Since then, my breastfeeding journey took a few turns. I met (virtually) with the local lactation specialist and she helped me to get rid of sore nipples and advised me on how to get more milk (LOTS of pumping!). But nothing seemed to work. I would produce barely 0.5oz at a time. And, to be honest, I hated pumping. It took away from Rio breastfeeding and took away from the joy I got when he snuggled and slept on me afterward. So, I gave up pumping — especially once I realized that I have insufficient glandular tissue. No matter how hard I tried, I’d never produce much more (though I am up to 1oz these days).
It was a HUGE blow. I didn’t want to supplement with formula. I didn’t want to not be able to feed my baby, to provide life sustenance for him.
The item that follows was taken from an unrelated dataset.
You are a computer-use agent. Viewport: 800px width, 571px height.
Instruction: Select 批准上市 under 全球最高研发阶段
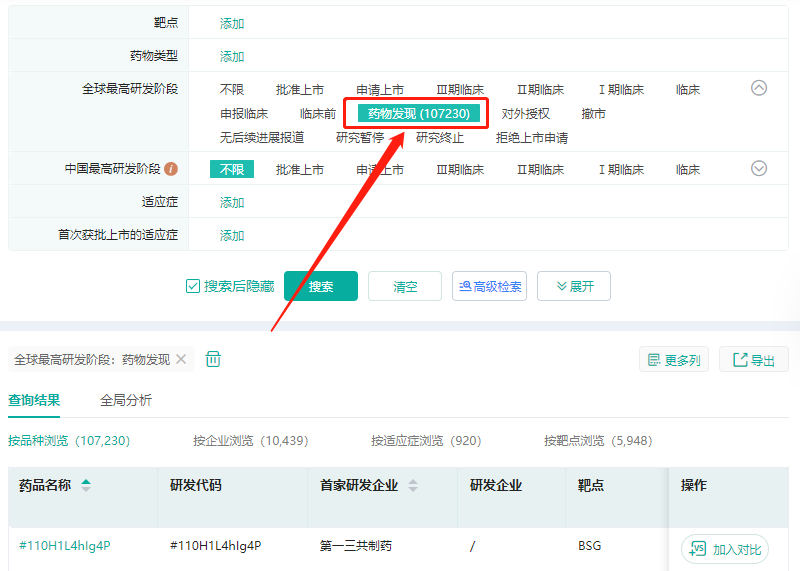300,90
I felt so depleted… but I kept going. I realized that this wasn’t about me or what I wanted. This was about my baby and HIS needs. And what he needed was a mommy who loved him and who could nourish him in whatever way she could — which, yes, has meant formula.
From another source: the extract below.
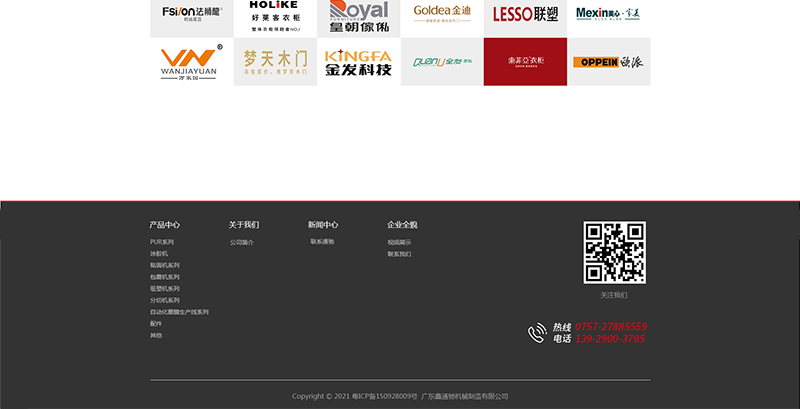Click the QR code image
The image size is (800, 409).
coord(614,252)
But you know what? It’s meant breastfeeding too. When we saw my pediatrician a few more times during that first month, she reassured me that it was all going to be okay, that my baby was getting what he needs from both me and from the formula. So I decided to give up the guilt and just keep going, keep doing the best I can even when I felt a little bit like a failure in my first true test of motherhood.
But it all turned out okay. He happily had formula and breastfed, too. We never had any issues with latch or bloody nipples or clogged ducts or nipple confusion. He breastfed, then had some formula, and he was satisfied. It took me a while to recognize how magical it was that, even if I can’t provide for ALL of my baby’s nutrition, I could still do my best with what I had.
Today, four months later, we’re still breastfeeding. As his calorie needs grow, he has more and more formula these days. But I’m still able to breastfeed him several times a day, and I absolutely adore those moments. Even if this is not the journey I imagined, it’s OUR journey. His and mine. And you know what? Those snuggles — whether after a boob or a bottle — are SO worth it.